Let $X = \sum_{i=1}^N X_i$ where all $X_i$'s are iid and $N$ and $X_i$ are independent where $N$ is a positive-valued integer r.v.
Then the PGF of $X$ is
$$G_{X}(s) = \mathbb{E}(s^X)
$$
They simplified this down to:
$$G_{X}(s) = \mathbb{E}(\prod_{i=1}^N \mathbb{E}(s^{X_i})) \\
= \mathbb{E}(G_{X_i}(s)^N)\\
= G_{N}(G_{X_i}(s)) \\
= \sum_{n=0}^\infty (G_{X_i}(s))^n \mathbb{P}(N=n)
$$
My question is: why do they use the probability density function of $N$ to compute the expectation in the end? So how did they go from the third last equality to the second last?
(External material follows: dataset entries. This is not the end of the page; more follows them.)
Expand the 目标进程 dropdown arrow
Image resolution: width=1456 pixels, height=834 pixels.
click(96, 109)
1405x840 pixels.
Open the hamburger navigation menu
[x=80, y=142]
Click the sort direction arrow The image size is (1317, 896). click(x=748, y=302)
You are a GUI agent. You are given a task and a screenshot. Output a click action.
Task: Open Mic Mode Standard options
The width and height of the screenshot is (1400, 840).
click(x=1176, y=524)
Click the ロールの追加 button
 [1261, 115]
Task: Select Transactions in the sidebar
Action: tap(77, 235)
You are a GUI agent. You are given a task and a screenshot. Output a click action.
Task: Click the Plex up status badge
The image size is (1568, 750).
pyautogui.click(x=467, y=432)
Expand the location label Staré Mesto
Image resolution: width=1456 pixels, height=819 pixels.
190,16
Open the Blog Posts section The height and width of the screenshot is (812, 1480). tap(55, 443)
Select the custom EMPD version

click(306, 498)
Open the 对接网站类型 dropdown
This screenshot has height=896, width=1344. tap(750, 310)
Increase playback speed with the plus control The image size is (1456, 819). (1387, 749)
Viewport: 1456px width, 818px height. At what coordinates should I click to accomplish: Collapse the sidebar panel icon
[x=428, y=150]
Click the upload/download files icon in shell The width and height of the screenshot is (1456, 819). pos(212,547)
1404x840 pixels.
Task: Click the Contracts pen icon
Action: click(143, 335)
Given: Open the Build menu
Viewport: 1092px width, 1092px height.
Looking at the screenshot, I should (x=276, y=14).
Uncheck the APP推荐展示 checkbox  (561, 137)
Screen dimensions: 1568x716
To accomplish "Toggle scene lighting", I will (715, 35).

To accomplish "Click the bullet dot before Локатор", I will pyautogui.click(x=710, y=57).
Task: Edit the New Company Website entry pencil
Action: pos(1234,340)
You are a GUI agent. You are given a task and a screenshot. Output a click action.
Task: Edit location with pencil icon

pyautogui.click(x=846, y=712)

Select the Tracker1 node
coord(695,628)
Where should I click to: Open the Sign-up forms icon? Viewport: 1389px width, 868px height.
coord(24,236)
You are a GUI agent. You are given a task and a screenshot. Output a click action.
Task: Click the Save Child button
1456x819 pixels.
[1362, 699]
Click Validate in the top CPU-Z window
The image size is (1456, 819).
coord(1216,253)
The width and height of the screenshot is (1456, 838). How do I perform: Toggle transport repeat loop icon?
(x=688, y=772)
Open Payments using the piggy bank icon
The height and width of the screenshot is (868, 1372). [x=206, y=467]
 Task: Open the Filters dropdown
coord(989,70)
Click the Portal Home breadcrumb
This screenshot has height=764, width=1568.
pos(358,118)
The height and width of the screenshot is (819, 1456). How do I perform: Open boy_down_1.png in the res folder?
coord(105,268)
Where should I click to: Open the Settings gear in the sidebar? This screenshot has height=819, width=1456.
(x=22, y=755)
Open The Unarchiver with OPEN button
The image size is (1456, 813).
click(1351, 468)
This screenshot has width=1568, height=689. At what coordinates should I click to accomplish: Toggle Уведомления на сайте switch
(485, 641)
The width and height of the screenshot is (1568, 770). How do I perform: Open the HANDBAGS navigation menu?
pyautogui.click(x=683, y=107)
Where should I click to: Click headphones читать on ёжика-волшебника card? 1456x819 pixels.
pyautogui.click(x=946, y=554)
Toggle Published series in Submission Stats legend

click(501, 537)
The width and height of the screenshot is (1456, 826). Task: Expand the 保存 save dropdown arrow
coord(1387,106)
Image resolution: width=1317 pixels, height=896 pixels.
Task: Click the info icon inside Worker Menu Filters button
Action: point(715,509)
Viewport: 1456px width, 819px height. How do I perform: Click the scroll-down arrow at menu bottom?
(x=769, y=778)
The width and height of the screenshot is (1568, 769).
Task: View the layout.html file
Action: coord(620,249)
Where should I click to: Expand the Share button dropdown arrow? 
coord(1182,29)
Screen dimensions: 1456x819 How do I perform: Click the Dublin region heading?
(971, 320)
Because it seems unclear whether to use $X_i$ or $N$, since $X_i$ is also a random variable here. Can't I do this:
$$
G_{X}(s) = \mathbb{E}(G_{X_i}(s)^N) = \mathbb{E}((\exp(N)))^{\log(G_{X_i}(s))})
$$
and then use the PDF of $X_i$?
I think my question boils down to: how do I know what PDF to use?